> _Sezione testo_:
'''
Il 2 novembre 1855 il Comune di Rimini e il pittore bergamasco Francesco Coghetti stipulano il contratto per l’esecuzione del sipario del Teatro Comunale allora in via di completamento sotto la direzione del progettista, l’architetto Luigi Poletti. Il sipario rappresenterà “Cesare al passaggio del Rubicone”: lo stesso soggetto raffigurato dal pittore riminese Marco Capizucchi (1784 – 1844) nel sipario del “Teatro vecchio”, che era allestito nella Sala dell’Arengo. Il compenso pattuito con Coghetti è di 600 scudi; molto approssimativamente, potevano essere 30 mila euro di oggi.
Ancora una vota i Riminesi vogliono il meglio. Come Luigi Poletti era all’epoca il più celebre architetto dello Stato Pontificio e il più reputato nella progettazione di teatri, così Francesco Coghettti (Bergamo, 12 luglio 1802 – Roma, 20 aprile 1875) era al culmine della sua carriera, tanto da essere qualificato come il “più distinto pittore vivente italiano” e ben conosciuto in Europa. Nel 1844 aveva rifiutato la direzione dell’Accademia di pittura di Città del Messico. E nel 1858 ottenne la cattedra di pittura e la presidenza della cinquecentesca Accademia di San Luca (tutt’ora esistente): come dire il gotha dei pittori della Città Eterna, che fin dal 1633 deteneva il monopolio su tutte le commissioni pubbliche dello Stato Pontificio. Grazie anche alla stima e alla protezione del cardinale bergamasco Angelo Mai, fra gli anni ’40 e ’50 dell’Ottocento Coghetti fu senza dubbio il pittore più ricercato nella capitale e nello Stato della Chiesa.
'''
> _Descrizione del compito_: Nel testo sul sipario del Teatro Comunale di Rimini, quale compenso venne pattuito con Francesco Coghetti?

> _Sezione dati_:
'''
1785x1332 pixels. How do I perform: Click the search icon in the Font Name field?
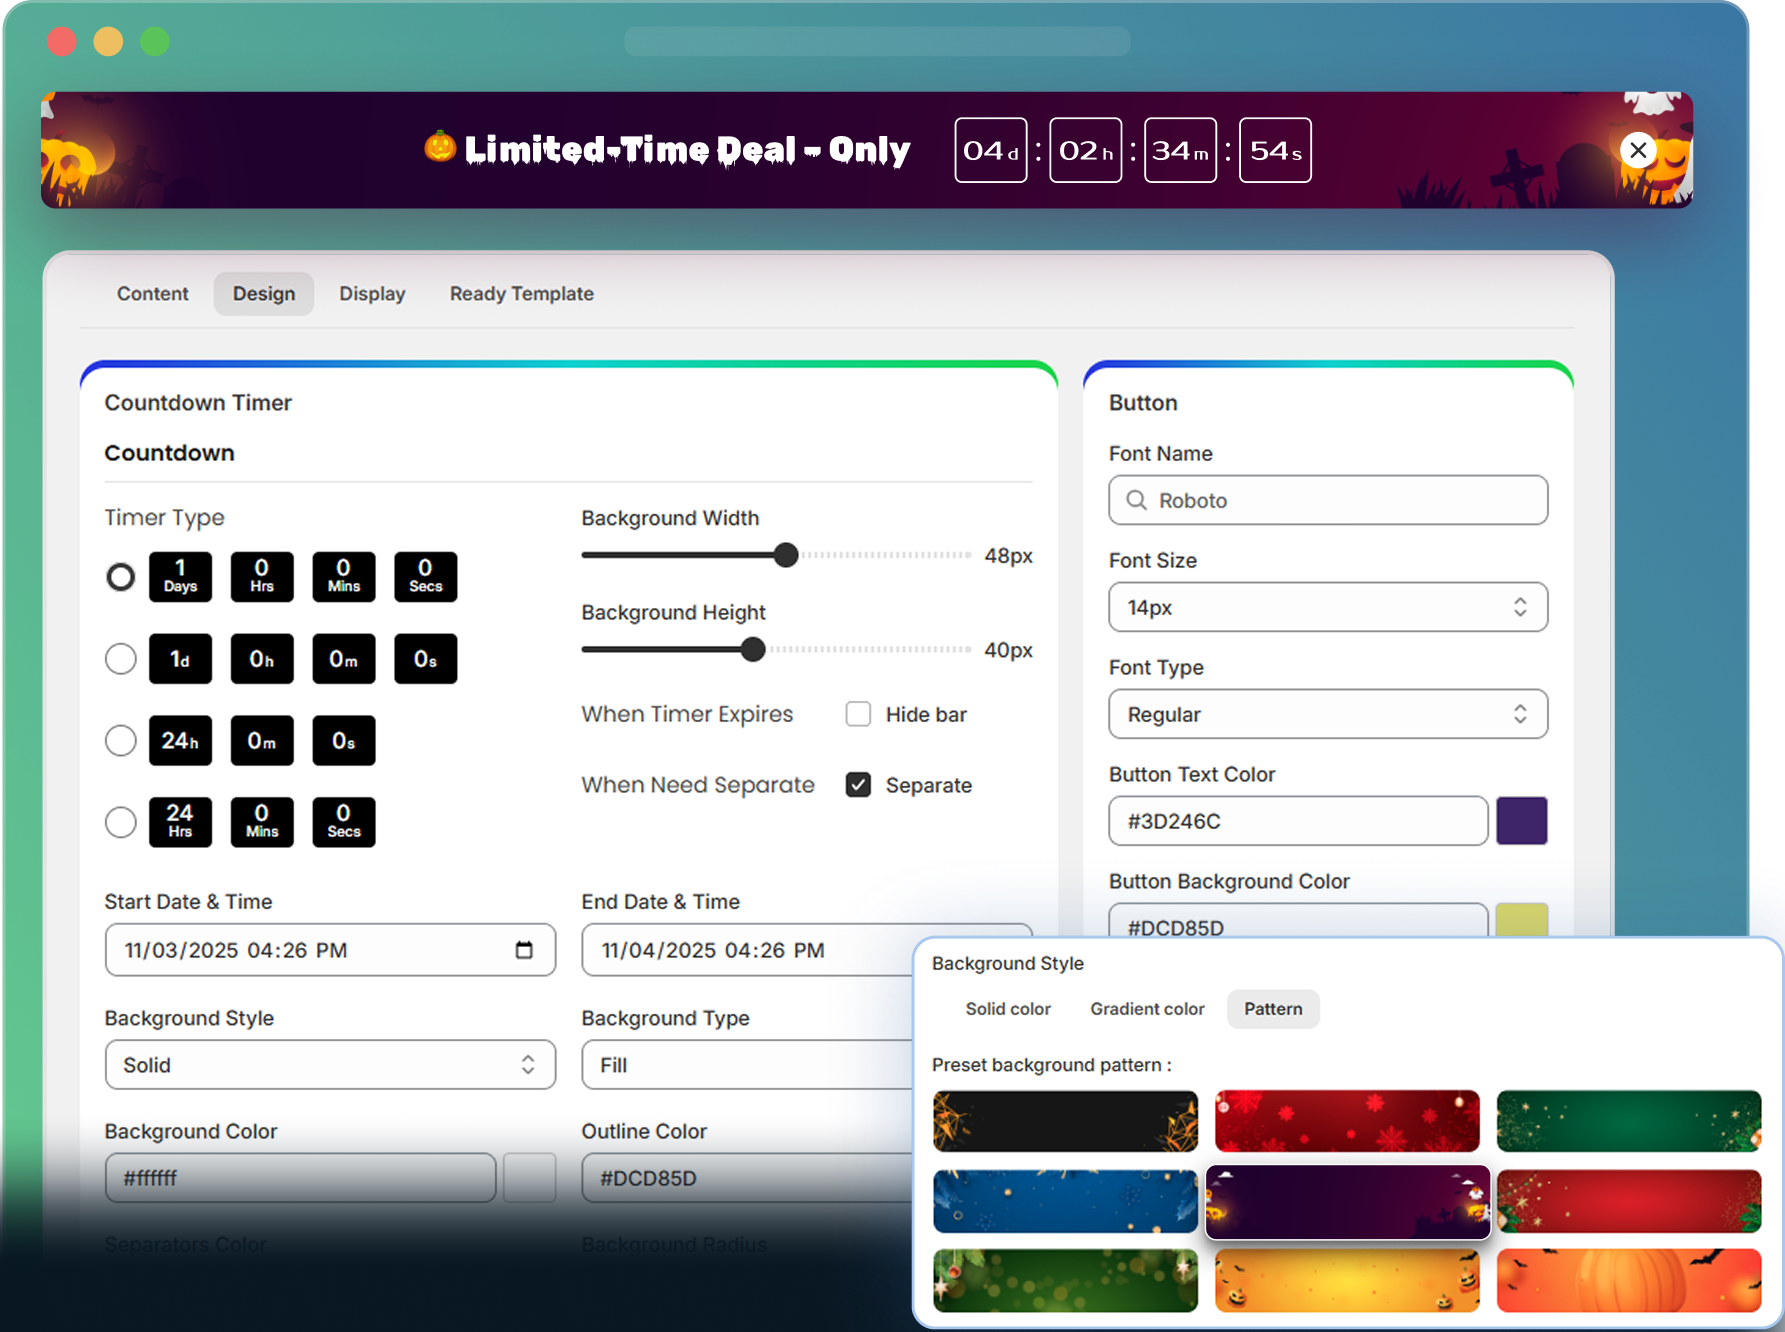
'''
> _Soluzione_: 600 scudi.